De fait, de nombreux écueils se dressent toujours sur la route du DMP, comme l’interopérabilité des systèmes (les logiciels de ville communiquent mal avec ceux des hôpitaux, comme le rappelait Élisabeth Hubert dans son rapport sur la médecine de proximité de fin 2010). La DMP-compatibilité des logiciels médicaux reste également aléatoire même si les lignes bougent un peu. L’ASIP Santé a annoncé récemment avoir homologué le 100e logiciel médical capable d’intégrer les services du DMP.

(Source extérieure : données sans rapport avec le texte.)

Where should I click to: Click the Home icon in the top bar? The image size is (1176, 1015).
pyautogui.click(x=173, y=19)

Bref, pour l’agence chargée de son développement, le DMP est sur ses (bons) rails, et il revient désormais aux médecins de s’en approprier les usages.
Construction théorique.
Ces praticiens semblent peu pressés de s’emparer du DMP. Beaucoup jugent sa création chronophage, et estiment que le volet médical de synthèse (instauré par la dernière convention) suffirait amplement.
Du côté du pouvoir politique aussi, l’heure est à la critique. Marisol Touraine a regretté publiquement des créations de dossiers « largement théoriques ». « Les professionnels de santé ne se sont pas appropriés cet outil », a-t-elle ajouté, car ils n’y ont pas vu « un soutien à leur pratique quotidienne ».

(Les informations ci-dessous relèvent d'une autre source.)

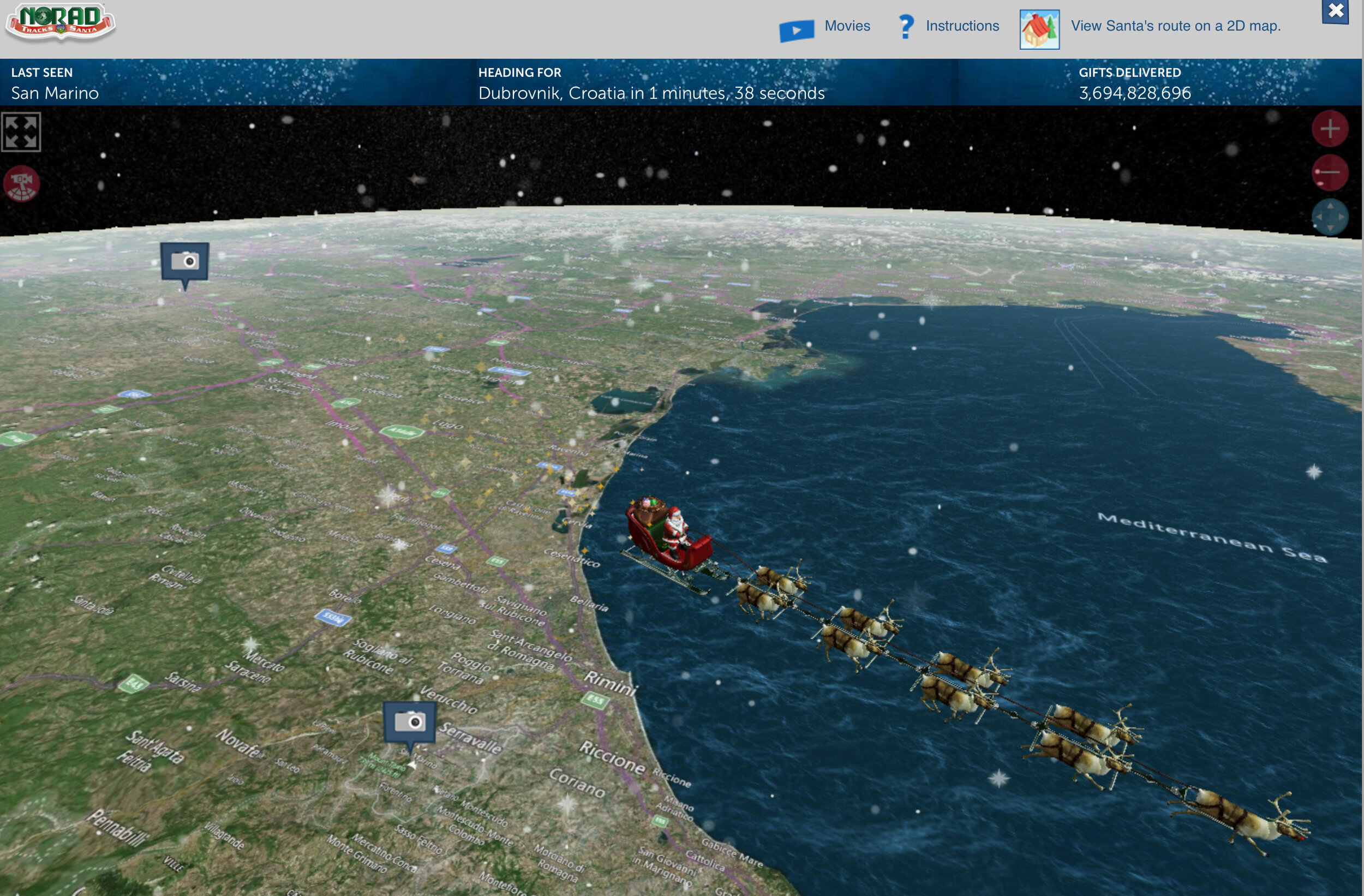1364x896 pixels.
Task: Toggle fullscreen map view
Action: (x=21, y=132)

La ministre de la Santé souhaite aller vers « un DMP de 2e génération », qui pourrait être utile d’abord « dans le cadre du parcours de santé des personnes âgées ou en ALD ». Quant à la gouvernance du DMP, elle n’est pas épargnée dans les propos ministériels.
Le chantier a déjà englouti des sommes considérables. Près de 250 millions d’euros. Un chiffre à rapprocher des 25 à 30 millions d’euros investis dans les quelque 25 millions de dossiers pharmaceutiques (DP). A l’ASIP, on rappelle à juste titre que les deux dossiers ne sont guère comparables...
Le député socialiste Gérard Bapt est le parlementaire le plus sévère. Grand pourfendeur du DMP, l’ancien cardiologue réclame un changement des équipes de pilotage. Il rappelle qu’à la suite de la crise du Mediator, « la direction de l’Agence du médicament a changé, et lorsque le GIP-DMP (première instance chargée du développement du système) s’est transformé en ASIP-Santé, il y a eu aussi des changements à la direction ».